If you're in a cooling climate where your A/C runs for 8+ months, a HPWH like this starts to make a lot of sense.

Edit Feb 10, 2025: I did some math for my situation, and believe a HPWH might save in the ballpark of about ~$5/mo on your A/C bills during cooling months and add ~$5/mo to your heat bills (depending on your heat source). However, having the HPWH will save you about 200kWh/mo on electricity, which is about $25/mo (ranges from $12-$50+). Of course all of these things scale with your hot water usage and energy costs.
I'm just going to drop my comment. I bought the 65gal and had it installed. During the install they noticed an error code saying that there was a communication problem with the heat pump.
The installers called Rheem and apparently there were a lot of units sent out with poorly programmed control panels. So a new one was on the way.
I asked and the installer said there would be another charge if I wanted them to install it.

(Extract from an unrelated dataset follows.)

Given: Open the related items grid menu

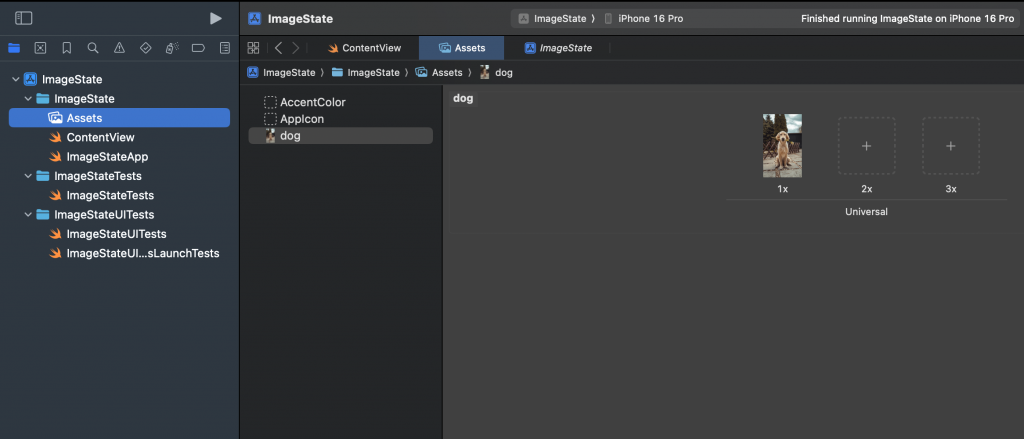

I work electronics, so I was confident that I could install whatever came in. Around two weeks later the control panel arrived. No instructions, but a YouTube video later and it didn't look complicated.

Long story short. You may get a faulty unit. Call and get a new control panel shipped to you (no way to flash them apparently). The install of the new board is just connectors and blade contacts. Take a picture before and plug everything in where it needs to go. This wouldn't prevent me from buying again.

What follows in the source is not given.